Noch ne Ergänzung
» Sollte das mit dem 100-jährigen Kalender hinhauen und man sich danach
» richten, wäre das im Grunde auch nichts anderes als Radio-Wetterbericht.
»
» Außer dem Erspüren von Veränderungen gibt es aber auch noch jede Menge
» Wissen, das zumindest mir fehlt. Ich sag mal ganz banal: diese spezielle
» Färbung der Wolken vor Gewitter oder Schneefall. Da gibt es ja noch
» tausend andere Zeichen, die man halt kennen muss, um sie zu verstehen und
» das Wetter zu "lesen". Im Kachelmann-Zeitalter wird sowas nur leider nicht
» mehr vermittelt.
»
» Grüßis,
» Elbenstrahl
Ach lass doch den ollen Kachelmann in Ruhe. Viel schlimmer ist es, dass Mensch sich eigentlich kaum noch draussen aufhält, wann also sollte Mensch diese Zeichen lesen? Vom Bürofenster aus? In der Mittagspause auf dem Raucherhof?

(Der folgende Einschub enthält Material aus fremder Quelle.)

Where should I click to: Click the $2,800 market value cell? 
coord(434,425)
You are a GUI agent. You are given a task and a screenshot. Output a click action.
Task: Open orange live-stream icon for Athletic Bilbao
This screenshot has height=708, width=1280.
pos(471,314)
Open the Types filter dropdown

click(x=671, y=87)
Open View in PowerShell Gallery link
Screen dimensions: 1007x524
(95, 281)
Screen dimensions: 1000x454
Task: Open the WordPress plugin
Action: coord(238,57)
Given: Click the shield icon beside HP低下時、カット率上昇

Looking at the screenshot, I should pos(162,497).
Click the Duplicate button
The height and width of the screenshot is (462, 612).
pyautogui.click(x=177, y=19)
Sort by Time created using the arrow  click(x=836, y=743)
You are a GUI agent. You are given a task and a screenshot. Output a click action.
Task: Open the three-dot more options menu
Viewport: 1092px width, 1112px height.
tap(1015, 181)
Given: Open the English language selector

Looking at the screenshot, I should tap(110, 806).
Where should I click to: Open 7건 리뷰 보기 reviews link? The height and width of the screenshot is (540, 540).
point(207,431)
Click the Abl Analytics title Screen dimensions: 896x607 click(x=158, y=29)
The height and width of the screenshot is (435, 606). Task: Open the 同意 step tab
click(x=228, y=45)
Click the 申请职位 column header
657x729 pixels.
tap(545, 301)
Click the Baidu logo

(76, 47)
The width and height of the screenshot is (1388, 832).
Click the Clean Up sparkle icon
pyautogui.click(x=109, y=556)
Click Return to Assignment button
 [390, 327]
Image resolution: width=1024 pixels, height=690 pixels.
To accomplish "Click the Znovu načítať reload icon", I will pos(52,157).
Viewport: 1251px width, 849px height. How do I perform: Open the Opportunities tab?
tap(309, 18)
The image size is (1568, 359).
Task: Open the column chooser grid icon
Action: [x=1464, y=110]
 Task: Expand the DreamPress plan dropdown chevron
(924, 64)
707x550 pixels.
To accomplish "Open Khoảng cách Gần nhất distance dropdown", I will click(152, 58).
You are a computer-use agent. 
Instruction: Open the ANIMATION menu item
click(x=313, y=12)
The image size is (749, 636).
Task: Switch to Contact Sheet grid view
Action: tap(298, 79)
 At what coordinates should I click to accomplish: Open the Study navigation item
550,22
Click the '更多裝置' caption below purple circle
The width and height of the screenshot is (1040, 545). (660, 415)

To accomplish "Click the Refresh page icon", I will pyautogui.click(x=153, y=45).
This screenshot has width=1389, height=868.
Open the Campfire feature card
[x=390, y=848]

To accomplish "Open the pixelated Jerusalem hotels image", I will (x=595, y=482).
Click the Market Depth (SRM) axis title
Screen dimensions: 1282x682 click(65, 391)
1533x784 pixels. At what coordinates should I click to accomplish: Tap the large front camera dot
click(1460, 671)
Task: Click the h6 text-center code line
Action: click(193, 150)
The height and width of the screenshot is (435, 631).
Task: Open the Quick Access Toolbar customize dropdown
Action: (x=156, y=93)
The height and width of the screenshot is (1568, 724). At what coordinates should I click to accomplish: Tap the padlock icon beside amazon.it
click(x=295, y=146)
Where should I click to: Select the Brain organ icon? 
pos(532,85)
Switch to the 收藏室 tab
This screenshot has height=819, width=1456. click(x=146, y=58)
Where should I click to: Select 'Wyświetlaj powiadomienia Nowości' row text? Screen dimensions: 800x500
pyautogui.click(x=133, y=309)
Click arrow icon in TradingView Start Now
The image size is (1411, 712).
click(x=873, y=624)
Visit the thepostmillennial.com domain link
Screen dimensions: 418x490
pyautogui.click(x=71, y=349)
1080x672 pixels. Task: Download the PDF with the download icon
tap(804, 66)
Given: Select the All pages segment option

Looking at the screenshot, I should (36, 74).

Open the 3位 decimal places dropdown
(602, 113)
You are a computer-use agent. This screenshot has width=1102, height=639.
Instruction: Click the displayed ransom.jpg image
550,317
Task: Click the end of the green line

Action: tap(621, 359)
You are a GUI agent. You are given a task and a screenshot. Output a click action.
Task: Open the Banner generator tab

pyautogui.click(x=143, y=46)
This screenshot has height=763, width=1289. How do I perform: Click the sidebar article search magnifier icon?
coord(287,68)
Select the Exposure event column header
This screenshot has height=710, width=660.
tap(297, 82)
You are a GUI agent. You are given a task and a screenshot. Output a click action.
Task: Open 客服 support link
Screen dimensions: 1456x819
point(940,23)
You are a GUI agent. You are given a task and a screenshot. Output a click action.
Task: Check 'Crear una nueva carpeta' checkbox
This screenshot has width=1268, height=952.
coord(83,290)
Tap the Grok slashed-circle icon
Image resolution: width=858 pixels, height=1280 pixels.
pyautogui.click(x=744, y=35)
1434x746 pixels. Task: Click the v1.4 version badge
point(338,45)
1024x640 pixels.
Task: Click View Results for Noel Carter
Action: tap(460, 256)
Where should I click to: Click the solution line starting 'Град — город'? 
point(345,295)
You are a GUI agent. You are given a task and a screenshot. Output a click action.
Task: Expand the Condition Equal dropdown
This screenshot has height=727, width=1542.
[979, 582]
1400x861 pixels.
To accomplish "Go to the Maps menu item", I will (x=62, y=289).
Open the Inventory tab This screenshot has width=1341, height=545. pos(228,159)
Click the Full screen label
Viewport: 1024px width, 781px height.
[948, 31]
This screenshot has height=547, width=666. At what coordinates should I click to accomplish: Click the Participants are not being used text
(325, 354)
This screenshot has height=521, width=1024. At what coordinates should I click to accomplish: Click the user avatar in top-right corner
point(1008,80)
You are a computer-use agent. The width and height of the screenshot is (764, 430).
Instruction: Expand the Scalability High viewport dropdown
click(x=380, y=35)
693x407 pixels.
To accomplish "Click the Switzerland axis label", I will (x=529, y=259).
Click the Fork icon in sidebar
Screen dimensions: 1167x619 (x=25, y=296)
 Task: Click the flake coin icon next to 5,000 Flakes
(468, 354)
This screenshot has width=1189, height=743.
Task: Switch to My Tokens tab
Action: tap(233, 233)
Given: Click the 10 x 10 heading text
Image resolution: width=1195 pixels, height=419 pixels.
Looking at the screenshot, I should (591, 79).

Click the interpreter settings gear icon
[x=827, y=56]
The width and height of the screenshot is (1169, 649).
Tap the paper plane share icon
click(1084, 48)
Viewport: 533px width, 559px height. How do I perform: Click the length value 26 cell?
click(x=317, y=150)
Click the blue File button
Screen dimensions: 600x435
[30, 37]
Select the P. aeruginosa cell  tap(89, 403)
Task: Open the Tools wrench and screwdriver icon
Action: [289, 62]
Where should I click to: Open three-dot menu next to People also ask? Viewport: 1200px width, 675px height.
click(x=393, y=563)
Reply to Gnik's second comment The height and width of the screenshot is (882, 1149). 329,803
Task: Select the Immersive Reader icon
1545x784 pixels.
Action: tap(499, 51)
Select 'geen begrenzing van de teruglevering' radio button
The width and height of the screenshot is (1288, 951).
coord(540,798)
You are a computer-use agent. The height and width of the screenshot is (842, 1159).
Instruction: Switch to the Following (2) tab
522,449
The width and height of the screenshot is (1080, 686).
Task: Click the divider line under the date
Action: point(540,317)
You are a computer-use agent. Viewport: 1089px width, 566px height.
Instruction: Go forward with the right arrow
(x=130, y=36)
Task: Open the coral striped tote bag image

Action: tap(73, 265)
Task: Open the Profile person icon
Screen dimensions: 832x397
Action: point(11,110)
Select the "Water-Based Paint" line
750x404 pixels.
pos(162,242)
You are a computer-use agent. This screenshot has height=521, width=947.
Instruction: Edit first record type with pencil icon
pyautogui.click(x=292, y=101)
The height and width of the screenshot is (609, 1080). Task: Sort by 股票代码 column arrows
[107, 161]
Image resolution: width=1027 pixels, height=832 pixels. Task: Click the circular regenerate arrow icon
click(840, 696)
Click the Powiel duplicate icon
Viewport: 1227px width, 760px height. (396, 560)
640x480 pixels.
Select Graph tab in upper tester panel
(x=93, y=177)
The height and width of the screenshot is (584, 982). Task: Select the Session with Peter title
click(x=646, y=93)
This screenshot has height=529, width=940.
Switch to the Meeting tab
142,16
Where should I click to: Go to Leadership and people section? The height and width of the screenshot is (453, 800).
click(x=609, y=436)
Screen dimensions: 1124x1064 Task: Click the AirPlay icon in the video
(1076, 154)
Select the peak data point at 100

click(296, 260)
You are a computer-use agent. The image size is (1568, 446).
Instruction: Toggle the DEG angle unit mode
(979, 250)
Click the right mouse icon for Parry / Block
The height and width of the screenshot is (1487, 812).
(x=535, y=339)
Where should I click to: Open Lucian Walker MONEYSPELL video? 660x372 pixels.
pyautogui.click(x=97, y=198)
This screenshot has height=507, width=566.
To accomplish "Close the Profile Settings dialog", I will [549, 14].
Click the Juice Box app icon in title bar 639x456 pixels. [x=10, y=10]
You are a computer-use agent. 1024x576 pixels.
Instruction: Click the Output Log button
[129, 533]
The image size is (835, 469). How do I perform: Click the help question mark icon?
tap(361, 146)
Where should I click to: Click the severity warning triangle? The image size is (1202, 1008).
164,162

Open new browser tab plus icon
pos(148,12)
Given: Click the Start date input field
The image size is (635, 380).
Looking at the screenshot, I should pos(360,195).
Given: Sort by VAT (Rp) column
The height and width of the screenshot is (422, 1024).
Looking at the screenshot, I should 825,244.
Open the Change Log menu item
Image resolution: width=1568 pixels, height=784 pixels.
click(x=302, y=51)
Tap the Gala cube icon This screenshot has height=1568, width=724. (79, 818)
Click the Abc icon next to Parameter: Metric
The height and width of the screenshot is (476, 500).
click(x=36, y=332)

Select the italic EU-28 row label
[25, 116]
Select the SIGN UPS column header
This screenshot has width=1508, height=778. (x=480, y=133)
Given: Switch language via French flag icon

Wer sieht denn in einer Großstadt noch Wolken, man sieht doch gerade den schmalen Streifen Himmel direkt über einem, vorne Häuser, hinten Häuser, überall ragt was auf, was einem die Sicht versperrt, genauso könnte man versuchen, in der Stadt den Sonnenaufgang zu erleben, bis man die Sonne sieht, steht sie schon hoch am Himmel, ja klar, hell ist es, aber ... aufs freie Feld gehen müsste man, um überhaupt noch eine Ahnung zu bekommen, was Wolken sind.